I think the IMF's income statement (here) explains a lot..


  1. This is a very good point. Although for the IMF to join in, it has to conclude the GR debt is somehow sustainable in one of the scenarios.

    1. ...and if they would reduce their interest rate down to 1% it would make the debt more sustainable ;). But... they are not going to do it, of course.

      It’s best to repay them and get them off Greece’s back.

  2. The IMF can simply Pink Slip the toppiest 30% of its employees. That should reduce its budget somewhat. It could also move its HQ from 19th Street NW DC to a low cost US region - say, West Virginia, Montana or some such. Actually I'd site them a tad North-West of Barrow AK. Cool their excess arrogance a bit.

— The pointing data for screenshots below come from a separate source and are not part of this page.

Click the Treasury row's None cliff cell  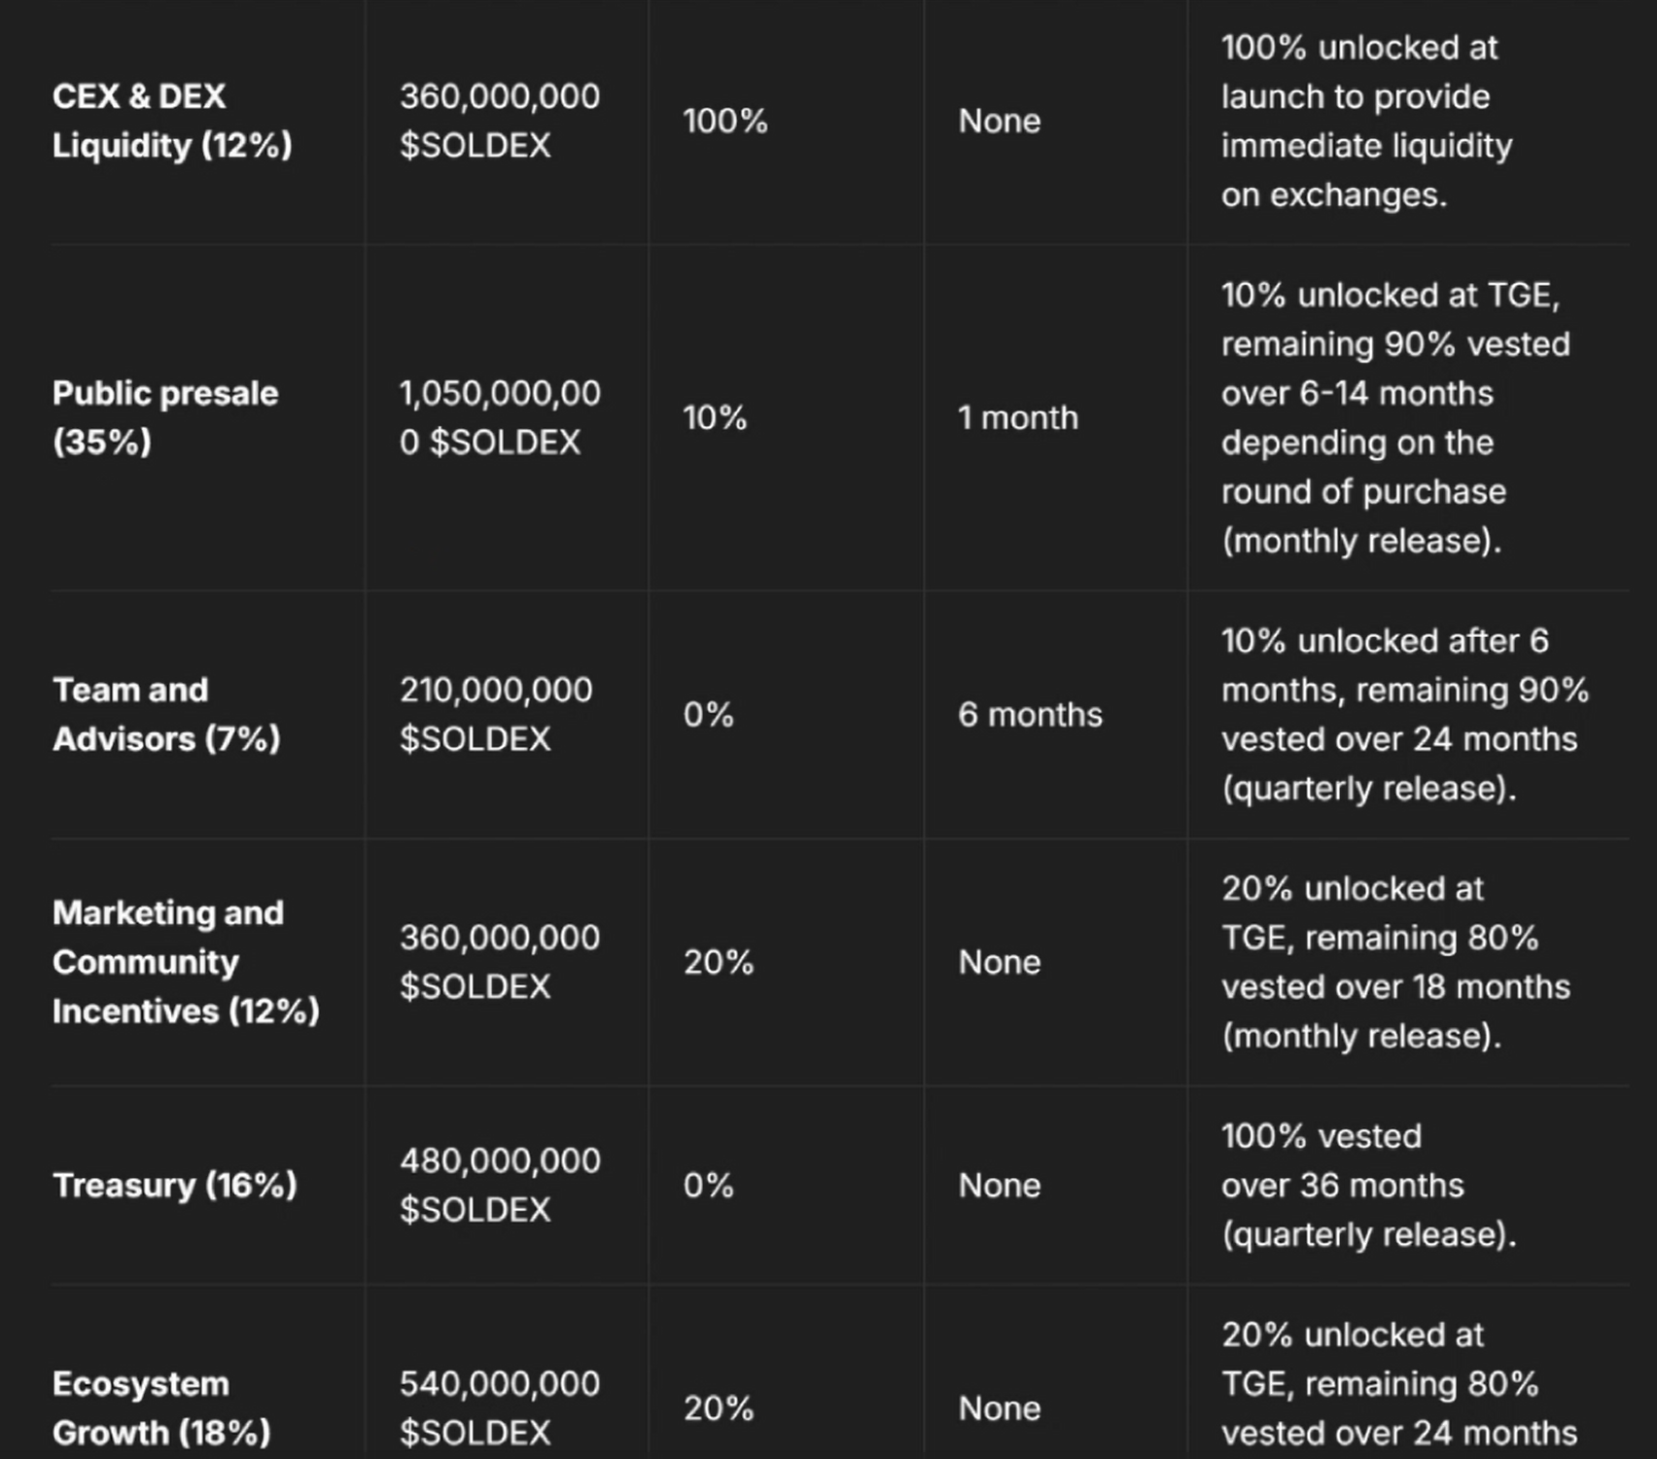[1000, 1185]
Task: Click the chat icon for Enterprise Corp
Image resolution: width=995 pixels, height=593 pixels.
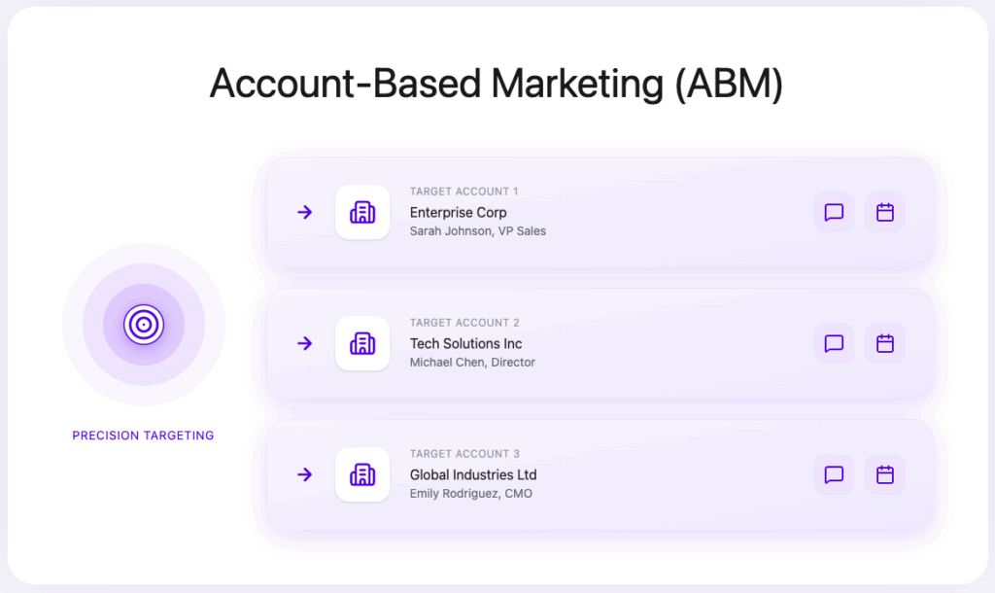Action: pos(834,212)
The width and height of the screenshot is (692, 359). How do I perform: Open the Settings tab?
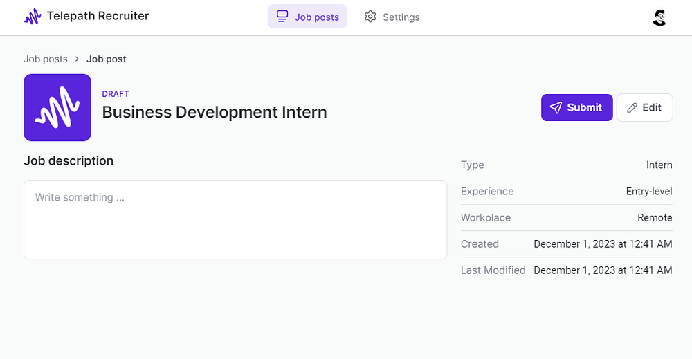point(392,17)
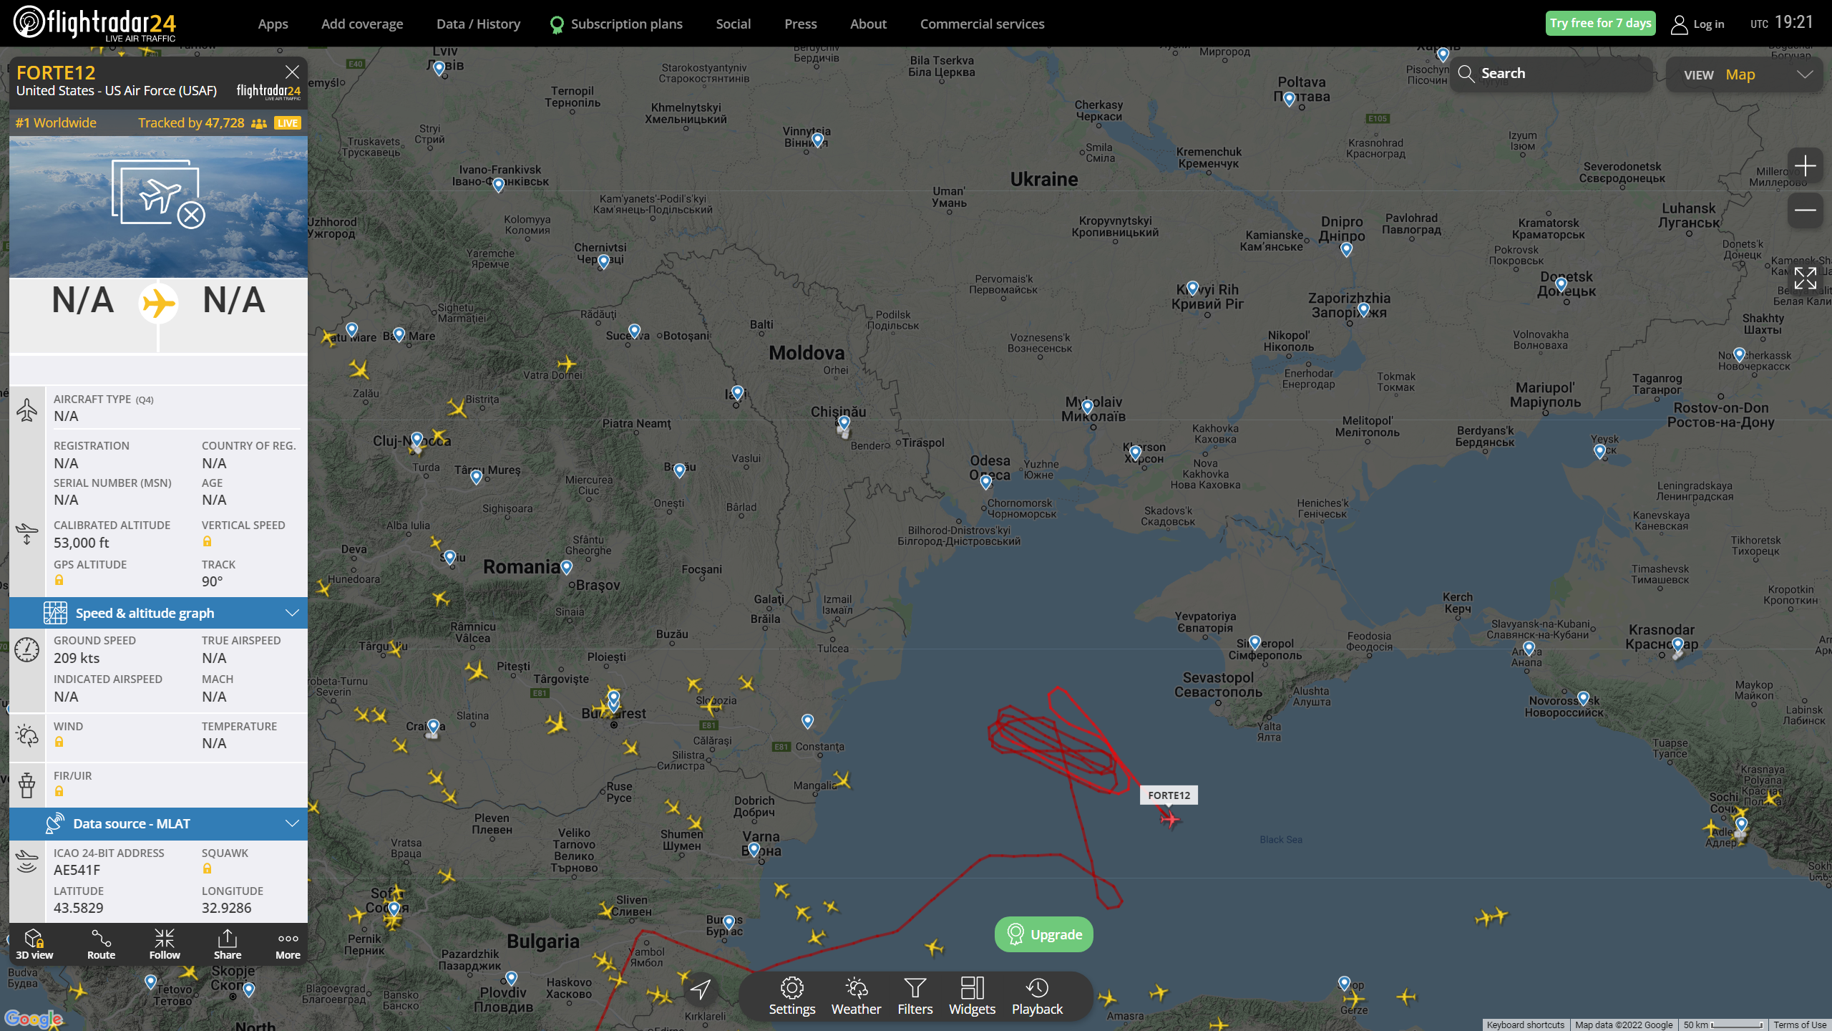The image size is (1832, 1031).
Task: Center the map on my location
Action: (x=701, y=989)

    The real measure of the economic health of a capitalist state is that it has a properly functioning public healthcare, public housing and primary education. How is Greece making out on these three?

    Here in Ireland the situation has steadily gone downhill for all three. Our Government has promised us increase spending in all three sectors and simultaneous reductions in income taxes. That's hardly going to work out too well.

    1. With Fashion Lady Mme. Lafarde at the helm even Washington DC seems like the boonies for the IMF, never mind Alaska :)

      Greece has very little public housing since most Greeks own their residences. Funding for education is OK, healthcare is being cut at the moment, particularly on the pharmaceutical side - but that was a source of huge waste and graft, so I think it is justified.